Such a wistful sadness at the news that Nelle Harper Lee has died. I know she was elderly and frail, but her sister, Alice, lived to 103. I was hoping for much the same for Nelle, and still dreaming that someday, I might meet her, something I've wanted since I first read To Kill A Mockingbird at the age of eight.
For years, as a teenager, I imagined that meeting. "Ms. Lee," I would ask. "What is keeping you from writing more? You are so brilliant. I have read your essays. Your voice, your humor, your insight, we all need it. Only you can give that particular perspective. How I'd love to read more."
And then, miraculously, we'd get to hear read more of her work.
And yes, this year, miraculously, we did--not the mature work that I had hoped for, Go Set A Watchman, but a young woman's passionate, rough-hewn outrage as she discovered that the good, kind-hearted people of her childhood had blinders on when it came to the horrific effects of bigotry.

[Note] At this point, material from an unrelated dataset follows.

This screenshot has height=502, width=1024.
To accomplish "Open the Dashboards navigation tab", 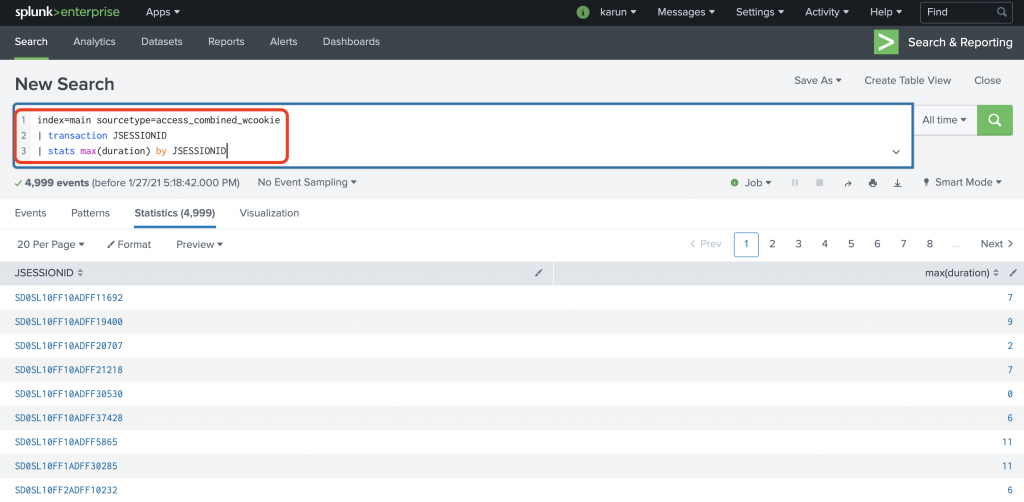I will coord(351,42).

I am so grateful to have been able to read that. I was so glad to see the world that she came from, and how she revolted against it. I was so intrigued to read in biographies about how she managed to come home to that world whose narrowness her younger self railed against, not only to move back to it, but clearly to find a way to live joyfully there.
What a great lady you were, although you would not have ever wanted to be a lady. Rest in peace. I hope that you and your whole family: Sisters, Alice and Louise, brother Edwin, your mother Frances and your beloved father Amasa, are all together, with your uncle--maybe not your aunt--who knows. Maybe Truman Capote is there, too, with all his wounds made whole. May your memory be a blessing for us all.